» **Aim 1**:
From the passage on moral relativism, return the stretch that begins with the words containing "1. A well-developed" and ends with "a global scale)", copied verbatim.

Moral Relativism? -- mourning Diana

Introduction

The problem of ‘values’ pursued in classical sociology has always stressed the connections between ‘values’ in the sense of belief ystems, and actual ways of life of the believers. Ways of life affect beliefs (and can contradict them) in a number of ways, as well as the converse. What follows is a very condensed (and inevitably rather dogmatic) exploration of these points.

Social pressures towards moral relativism

To summarise a great deal of work very quickly, the ‘founding fathers’ of Sociology identified a number of aspects of ‘industrial society’ (or capitalism’, or what is now  fashionably called ‘modernity’) which threatened the value-base of  earlier forms of social life. They include:

1. A well-developed social differentiation (or division of labour) in work and in social life  --  e.g. the appearance of experts, specialist and
professionals

2. The generation of  substantial social inequalities of wealth, income and power, and the possible fracturing of societies into conflicting groups

3. Increasing social contacts between different societies and ways of life
(recently on a global scale)

4. The dominance of economic, political and administrative regulation (‘system’ requirements) over the social and personal lives of citizens (‘lifeworld’)

» **Aim 2**:
In the records, retype verbatim the lines from the line containing "beaded [1583, 561]" through the line containing "pitted is located at coordinates (584, 599).".

» **Information given**:
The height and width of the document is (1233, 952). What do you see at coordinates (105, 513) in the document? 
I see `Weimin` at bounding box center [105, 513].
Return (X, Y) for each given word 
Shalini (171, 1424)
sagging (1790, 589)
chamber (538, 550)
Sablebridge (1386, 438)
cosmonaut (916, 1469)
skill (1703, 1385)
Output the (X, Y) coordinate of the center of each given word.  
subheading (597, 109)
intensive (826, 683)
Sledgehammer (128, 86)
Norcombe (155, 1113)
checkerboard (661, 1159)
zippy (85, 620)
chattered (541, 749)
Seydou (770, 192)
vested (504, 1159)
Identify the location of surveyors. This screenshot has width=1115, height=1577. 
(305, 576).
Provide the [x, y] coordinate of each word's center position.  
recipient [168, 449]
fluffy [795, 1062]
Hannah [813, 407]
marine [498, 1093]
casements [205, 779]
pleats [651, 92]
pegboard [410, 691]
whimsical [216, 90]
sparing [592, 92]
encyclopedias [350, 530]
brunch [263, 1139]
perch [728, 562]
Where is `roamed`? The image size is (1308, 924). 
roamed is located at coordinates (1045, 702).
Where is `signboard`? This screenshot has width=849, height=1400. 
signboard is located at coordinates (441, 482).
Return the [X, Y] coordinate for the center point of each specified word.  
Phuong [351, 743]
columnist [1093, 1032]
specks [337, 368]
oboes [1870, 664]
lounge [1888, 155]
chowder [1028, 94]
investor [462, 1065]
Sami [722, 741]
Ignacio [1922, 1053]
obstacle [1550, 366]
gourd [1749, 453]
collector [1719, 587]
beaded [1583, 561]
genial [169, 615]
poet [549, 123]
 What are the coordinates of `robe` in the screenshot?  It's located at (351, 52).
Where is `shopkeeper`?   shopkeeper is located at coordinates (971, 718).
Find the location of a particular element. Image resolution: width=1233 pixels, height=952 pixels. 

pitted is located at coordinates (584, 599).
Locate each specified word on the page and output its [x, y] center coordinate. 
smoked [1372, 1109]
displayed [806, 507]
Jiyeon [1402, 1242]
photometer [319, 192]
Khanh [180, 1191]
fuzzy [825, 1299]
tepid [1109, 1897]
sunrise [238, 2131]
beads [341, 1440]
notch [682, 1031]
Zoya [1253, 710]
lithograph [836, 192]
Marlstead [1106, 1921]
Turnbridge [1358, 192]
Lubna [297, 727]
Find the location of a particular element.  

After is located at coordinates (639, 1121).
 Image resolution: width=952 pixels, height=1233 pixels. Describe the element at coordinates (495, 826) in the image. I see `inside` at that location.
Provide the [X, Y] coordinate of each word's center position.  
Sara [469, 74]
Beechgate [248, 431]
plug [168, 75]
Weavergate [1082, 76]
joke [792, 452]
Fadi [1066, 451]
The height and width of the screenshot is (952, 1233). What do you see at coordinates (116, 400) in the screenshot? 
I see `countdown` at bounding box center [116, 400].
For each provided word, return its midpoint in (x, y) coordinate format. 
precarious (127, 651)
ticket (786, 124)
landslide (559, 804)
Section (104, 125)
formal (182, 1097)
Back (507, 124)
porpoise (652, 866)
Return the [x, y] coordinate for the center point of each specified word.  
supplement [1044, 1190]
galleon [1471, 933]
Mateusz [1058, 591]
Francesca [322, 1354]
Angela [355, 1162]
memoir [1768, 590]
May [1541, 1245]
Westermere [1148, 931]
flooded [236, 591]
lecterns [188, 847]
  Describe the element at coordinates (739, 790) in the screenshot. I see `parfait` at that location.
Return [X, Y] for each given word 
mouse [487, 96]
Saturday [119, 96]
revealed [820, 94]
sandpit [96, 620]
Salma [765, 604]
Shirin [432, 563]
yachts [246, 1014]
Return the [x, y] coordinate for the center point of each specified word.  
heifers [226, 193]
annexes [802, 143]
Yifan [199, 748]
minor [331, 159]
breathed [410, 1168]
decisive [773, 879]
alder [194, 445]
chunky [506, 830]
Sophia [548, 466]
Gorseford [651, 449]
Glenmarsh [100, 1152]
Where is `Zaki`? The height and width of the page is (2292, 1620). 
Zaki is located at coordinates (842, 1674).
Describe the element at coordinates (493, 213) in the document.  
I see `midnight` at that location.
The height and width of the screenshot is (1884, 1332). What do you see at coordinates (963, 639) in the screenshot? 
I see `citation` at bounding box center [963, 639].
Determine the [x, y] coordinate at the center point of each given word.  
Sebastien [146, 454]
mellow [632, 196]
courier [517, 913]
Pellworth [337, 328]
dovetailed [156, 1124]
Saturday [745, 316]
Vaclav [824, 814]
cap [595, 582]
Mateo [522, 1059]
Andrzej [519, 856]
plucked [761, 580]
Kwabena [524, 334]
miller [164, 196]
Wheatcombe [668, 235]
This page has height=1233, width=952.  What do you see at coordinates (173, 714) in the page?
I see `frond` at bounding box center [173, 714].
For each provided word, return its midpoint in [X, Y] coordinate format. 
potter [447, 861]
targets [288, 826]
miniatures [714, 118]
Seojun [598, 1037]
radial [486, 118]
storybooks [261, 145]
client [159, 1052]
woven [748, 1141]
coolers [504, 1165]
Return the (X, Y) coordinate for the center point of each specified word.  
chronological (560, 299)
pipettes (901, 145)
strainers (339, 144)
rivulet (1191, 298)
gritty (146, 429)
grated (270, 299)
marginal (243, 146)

» **Complete answer 1**:
1. A well-developed social differentiation (or division of labour) in work and in social life  --  e.g. the appearance of experts, specialist and
professionals

2. The generation of  substantial social inequalities of wealth, income and power, and the possible fracturing of societies into conflicting groups

3. Increasing social contacts between different societies and ways of life
(recently on a global scale)

» **Complete answer 2**:
beaded [1583, 561]
genial [169, 615]
poet [549, 123]
 What are the coordinates of `robe` in the screenshot?  It's located at (351, 52).
Where is `shopkeeper`?   shopkeeper is located at coordinates (971, 718).
Find the location of a particular element. Image resolution: width=1233 pixels, height=952 pixels. 

pitted is located at coordinates (584, 599).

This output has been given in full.